Demographic, anthropometric and lifestyle characteristics of subjects were compared across tertiles of total tea intake and the no tea intake group using the χ 2 test or Fisher’s exact test for categorical variables and the Kruskal–Wallis test for continuous variables. Monotonic trend (upward or downward) across groups was assessed using linear regression for continuous variables and the Cochran–Armitage test for categorical variables. Between-group baseline differences were also examined between subjects who developed any prostate cancer and those who were free from this malignancy during the specified follow-up period, using the χ 2 test or Fisher’s exact test for categorical variables and the Student’s t-test or Wilcoxon Mann–Whitney test for continuous variables.

Cox proportional hazards regression models were used to assess the association between tea intake and prostate cancer incidence, both unadjusted and sequentially adjusting for demographics, history of cancer, lifestyle and diet characteristics that were shown to be significantly different between tea intake groups. Hazard ratios, 95 % CI and P-values were presented for each tea intake group (including the non-tea drinkers group) compared against the reference group (no intake T = 0, with the other categories of tea intake (Table 2). Among tea drinkers, the lowest tertile (T = 1) was compared with the highest tea intake tertial (T3) (Table 3). All statistical analyses were performed using R Version 3.6.2.

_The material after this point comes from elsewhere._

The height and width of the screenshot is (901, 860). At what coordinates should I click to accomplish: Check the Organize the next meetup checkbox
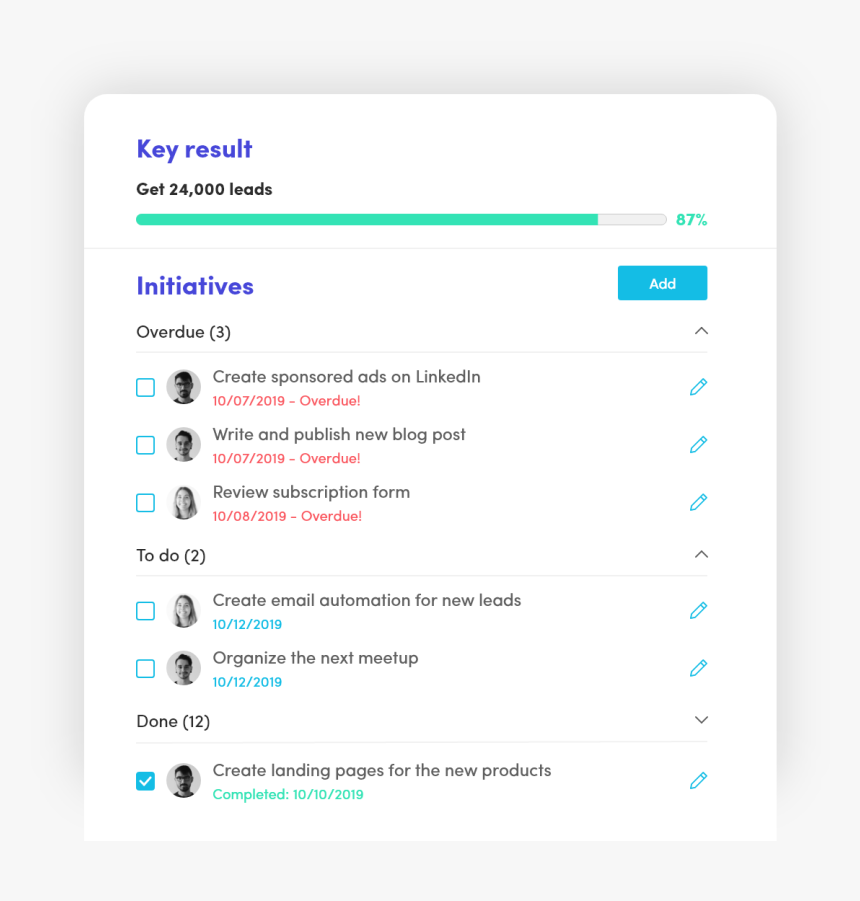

Table 2. Survival analysis results for the incidence of prostate cancer diagnosis across range of tea intake (g/d). The categorical cox regression model presents the hazard ratio (HR), 95 % CI and corresponding P-value for lowest tertile tea intake group with the reference group comprising those consuming the highest level of tea (T3 = 258·2–4632·23 g tea/d). The overall P-value presents the overall level of association between tea intake and the lower incidence of prostate cancer diagnosis

HR, hazard ratio.

* Age, sex, race and education level.

Family history of cancer.

Smoking, BMI, physical activity levels, caffeine and alcohol consumption.

§ Energy intake.

T1 = 1.81–21.7423 g tea/d.

T3 = 258.2–4632.23 g tea/d.

Table 3. Survival analysis results for the incidence of prostate cancer diagnosis across range of tea intake (g/d). The categorical cox regression model presents the hazard ratio for each tertile group of tea intake with the reference group comprising those consuming 0 g tea/d. The overall P-value presents the overall level of association between tea intake and the lower incidence of prostate cancer diagnosis

HR, hazard ratio.

* Unadjusted model.

Model adjusted for demographics – age, sex, race, smoking status, cigarette pack-years, education and family history of cancer.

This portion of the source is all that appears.